__Extracted entries__.
━━━━━━━━
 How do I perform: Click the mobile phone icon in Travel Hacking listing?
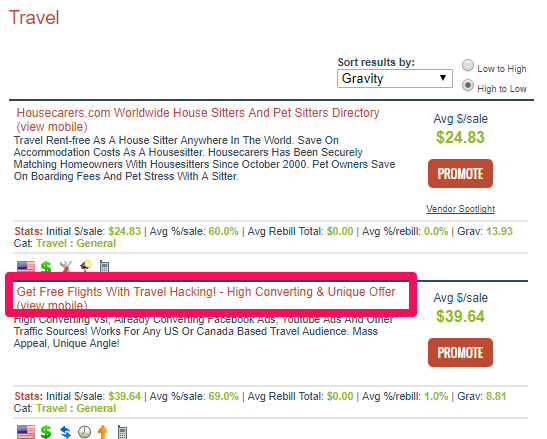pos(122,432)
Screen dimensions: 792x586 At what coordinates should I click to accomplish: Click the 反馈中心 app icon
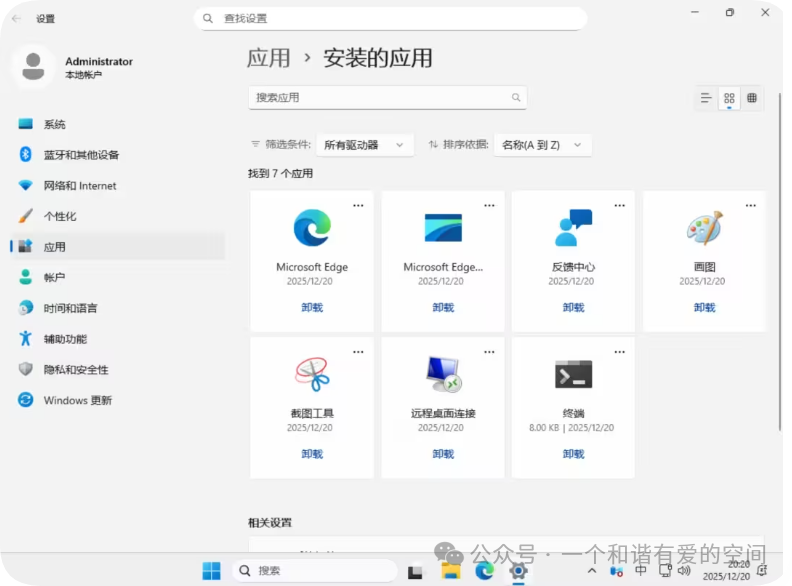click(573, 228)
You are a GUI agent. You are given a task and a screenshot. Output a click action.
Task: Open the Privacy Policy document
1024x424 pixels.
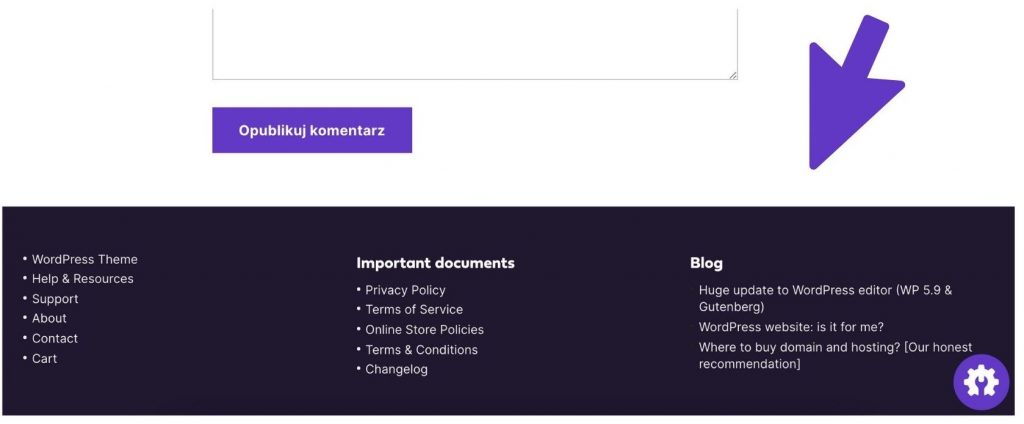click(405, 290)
━━━━━━━━
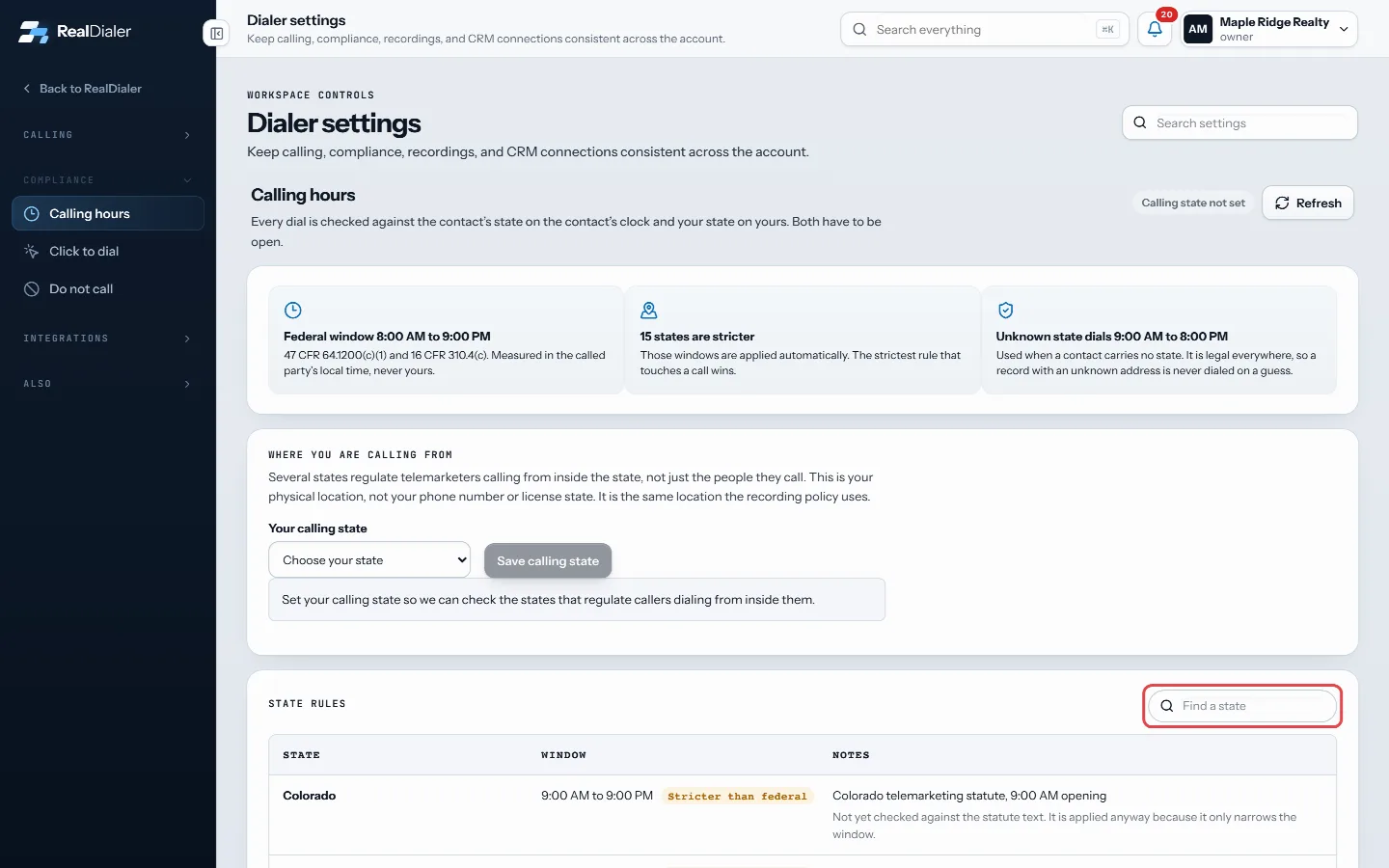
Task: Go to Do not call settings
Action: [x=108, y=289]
━━━━━━━━
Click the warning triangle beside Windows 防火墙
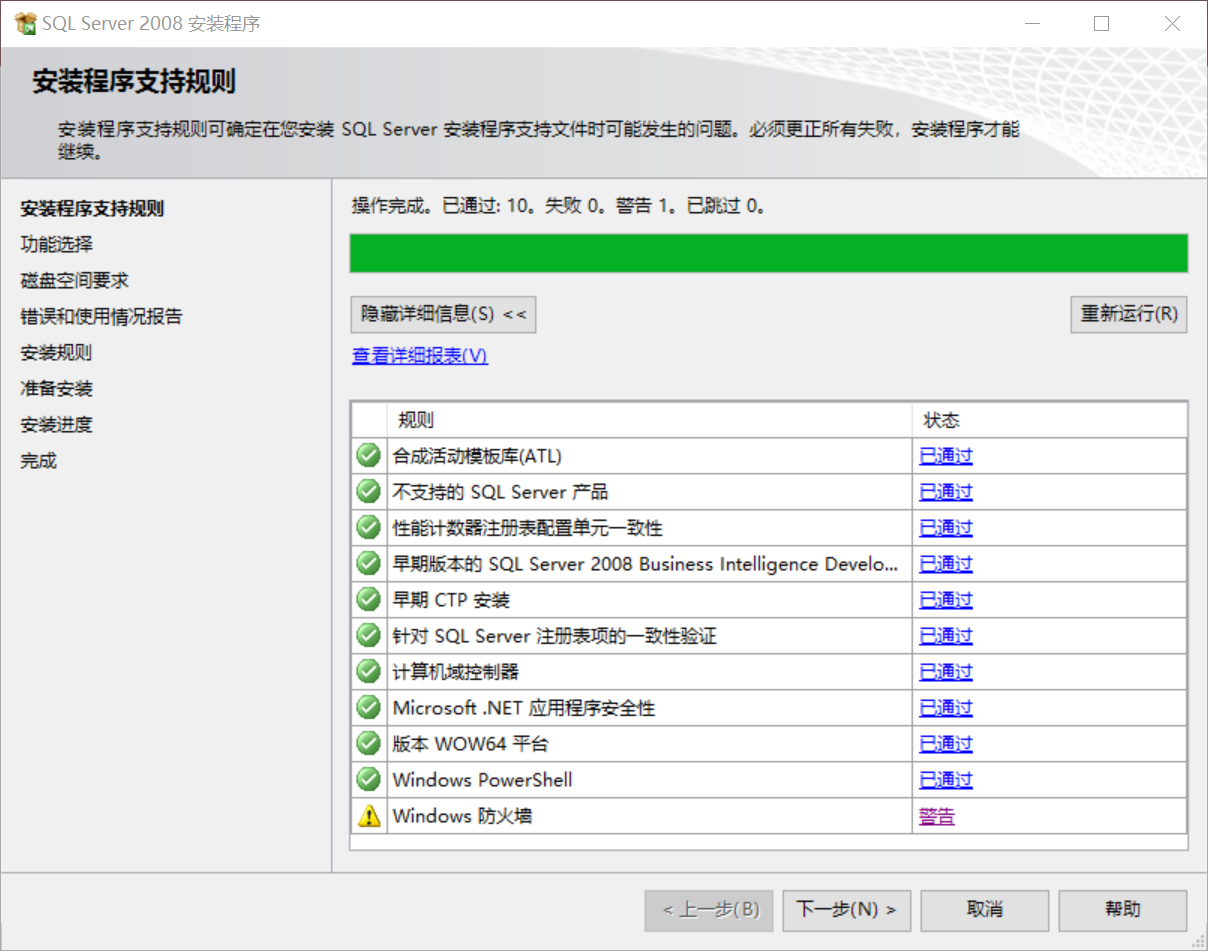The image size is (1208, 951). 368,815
━━━━━━━━
__What is required__.
Please give the listing again, starting with the line with "Screen dimensions: 792x586" and going on through the line with "click(573, 228)", with "app icon" swapped for "application icon" and all else unchanged. Leave the pictures out.

__Written answer__.
Screen dimensions: 792x586 At what coordinates should I click to accomplish: Click the 反馈中心 application icon
click(573, 228)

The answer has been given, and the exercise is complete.